Selected text:
════════════════
He took the late-for-class college freshman look that’s been around since the dot-com bubble burst and minimalized it at warp speed in front of a US president and British prime minister, no less.
The casual dude hustle, naturally, is a fraud. In a bankruptcy court filing by FTX’s new CEO, John Jay Ray III (who previously oversaw the liquidation of Enron), Ray listed in great detail the abuses of customer funds that fueled the personal spending spree of FTX’s former executives. These include personal loans totaling over $3 billion to Bankman-Fried and other entities he owned and corporate purchases of private residences.
The capitalism-as-philanthropy bit is a scam, too. Bankman-Fried admitted in a messaging exchange with a Vox reporter that it is all mostly “a front.”
The press and many in the investment community (Sequoia Capital said Bankman-Fried would be “the first trillionaire”) continue to line up for the affinity scam because Vaudevillians like Bankman-Fried and Holmes know precisely which gang tats to flash: The Che Guevara vibe, the incessant self-celebration of one’s goodness and, as always, the backdrop of ALL. THAT. MONEY. Being off-the-charts rich is only praiseworthy if it can be counterbalanced by box-checking political pronouncements and a head fake toward being oblivious about money.
All of this begs the question, who is better, a billionaire who lives like one but who created something of value or a jive artist who looks like Abbie Hoffman but made untold fortunes vanish overnight?
Bill Maher once said that people want to be lied to by the smoothest guy. Bankman-Fried’s smoothness is that he isn’t smooth at all. Nevertheless, his lack of smoothness is, in fact, a form of smoothness. A move. Shtick. The fact that nobody knows what he’s talking about is part of the hustle because, at some level, we all are secretly afraid that we’re stupid and it’s easier to nod along at a complicated pitch than raise your hand like a nimrod and grunt, “Whuhh?”
F. Scott Fitzgerald famously wrote in The Great Gatsby, “If personality is an unbroken series of successful gestures, then there was something gorgeous about him, some heightened sensitivity to the promises of life, as if he were related to one of those intricate machines that register earthquakes ten thousand miles away.” It’s a great definition, but as we knew in eleventh grade, Gatsby didn’t get the girl and ended up dead in a pool. The knuckle-dragger with the real money (that his dad gave him) got the girl and lived on to play more polo.
════════════════
Provided material:
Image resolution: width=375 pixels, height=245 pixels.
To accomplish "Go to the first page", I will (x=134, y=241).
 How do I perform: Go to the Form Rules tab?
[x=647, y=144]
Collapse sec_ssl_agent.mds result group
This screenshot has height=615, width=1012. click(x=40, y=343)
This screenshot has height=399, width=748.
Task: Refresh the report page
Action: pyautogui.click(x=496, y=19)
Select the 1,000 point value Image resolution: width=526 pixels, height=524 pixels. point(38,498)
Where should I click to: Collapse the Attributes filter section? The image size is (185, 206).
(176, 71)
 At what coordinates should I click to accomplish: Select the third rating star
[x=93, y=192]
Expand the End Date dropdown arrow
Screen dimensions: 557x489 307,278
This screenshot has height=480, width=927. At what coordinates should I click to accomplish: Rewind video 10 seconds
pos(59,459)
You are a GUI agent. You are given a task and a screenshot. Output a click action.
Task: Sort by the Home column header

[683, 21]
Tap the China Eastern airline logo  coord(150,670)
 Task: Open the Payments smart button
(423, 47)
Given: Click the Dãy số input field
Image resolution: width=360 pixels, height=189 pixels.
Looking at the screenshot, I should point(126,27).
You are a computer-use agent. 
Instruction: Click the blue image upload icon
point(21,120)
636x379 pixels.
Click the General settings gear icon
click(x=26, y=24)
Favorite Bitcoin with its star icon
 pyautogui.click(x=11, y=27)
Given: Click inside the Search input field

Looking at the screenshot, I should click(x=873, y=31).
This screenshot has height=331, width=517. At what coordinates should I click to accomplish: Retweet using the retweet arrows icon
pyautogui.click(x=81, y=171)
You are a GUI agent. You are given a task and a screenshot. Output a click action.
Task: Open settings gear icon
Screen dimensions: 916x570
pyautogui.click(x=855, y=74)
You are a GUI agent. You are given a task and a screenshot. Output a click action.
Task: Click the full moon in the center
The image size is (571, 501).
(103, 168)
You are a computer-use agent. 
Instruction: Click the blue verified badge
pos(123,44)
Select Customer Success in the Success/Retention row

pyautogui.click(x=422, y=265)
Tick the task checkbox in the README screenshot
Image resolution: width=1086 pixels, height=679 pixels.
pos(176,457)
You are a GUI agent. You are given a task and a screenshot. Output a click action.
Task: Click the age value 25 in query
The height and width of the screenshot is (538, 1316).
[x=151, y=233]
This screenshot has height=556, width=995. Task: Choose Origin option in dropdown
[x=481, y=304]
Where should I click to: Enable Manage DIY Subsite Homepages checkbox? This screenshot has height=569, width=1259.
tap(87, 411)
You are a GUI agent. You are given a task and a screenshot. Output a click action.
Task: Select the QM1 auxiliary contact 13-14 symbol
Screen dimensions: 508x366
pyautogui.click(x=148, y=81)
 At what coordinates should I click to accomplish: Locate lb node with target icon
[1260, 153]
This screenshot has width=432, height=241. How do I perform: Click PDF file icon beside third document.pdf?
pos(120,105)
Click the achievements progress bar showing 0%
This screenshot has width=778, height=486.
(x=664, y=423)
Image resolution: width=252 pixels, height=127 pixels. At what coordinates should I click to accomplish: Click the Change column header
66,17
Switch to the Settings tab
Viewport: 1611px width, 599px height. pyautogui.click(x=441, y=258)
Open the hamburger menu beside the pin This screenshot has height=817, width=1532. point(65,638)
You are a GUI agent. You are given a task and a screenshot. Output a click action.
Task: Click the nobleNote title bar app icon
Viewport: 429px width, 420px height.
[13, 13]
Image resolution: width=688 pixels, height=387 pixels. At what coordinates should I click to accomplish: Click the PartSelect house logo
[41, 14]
════════════════
Problem set:
A) Please translate this sentence from the piece on Bankman-Fried and FTX into Spanish: "Bill Maher once said that people want to be lied to by the smoothest guy."
B) Continue the piece on Bankman-Fried and FTX, picking up right after its final sentence about the man who "got the girl and lived on to play more polo."

Answers per task:
A) Bill Maher dijo una vez que la gente quiere que le mienta el tipo con más labia.

B)
The racket of cultivating “successful gestures” is growing, not shrinking, and with Bankman-Fried, we don’t know where he falls on the spectrum of P.T. Barnum to Bernie Madoff. The crisis management industry, which used to be about simultaneously fighting back while trying to solve challenging problems, now defaults when under fire to ad campaigns immediately about how much they love transparency and accountability.
I will repeat what I’ve said often: The enemy of truth is not lies. It’s bullshit. Shtickbait is viral bullshit, and not only are many journalists not questioning it, but they’re also demanding it.
As for crypto itself, I haven’t a clue. I’m not a financial sophisticate and have to ask my younger colleagues how it works because I honestly don’t know. But the merits and drawbacks of crypto are beside the point. Anything sustainable proves its worth by showing that the thing can last independently of whoever is peddling it at a given moment.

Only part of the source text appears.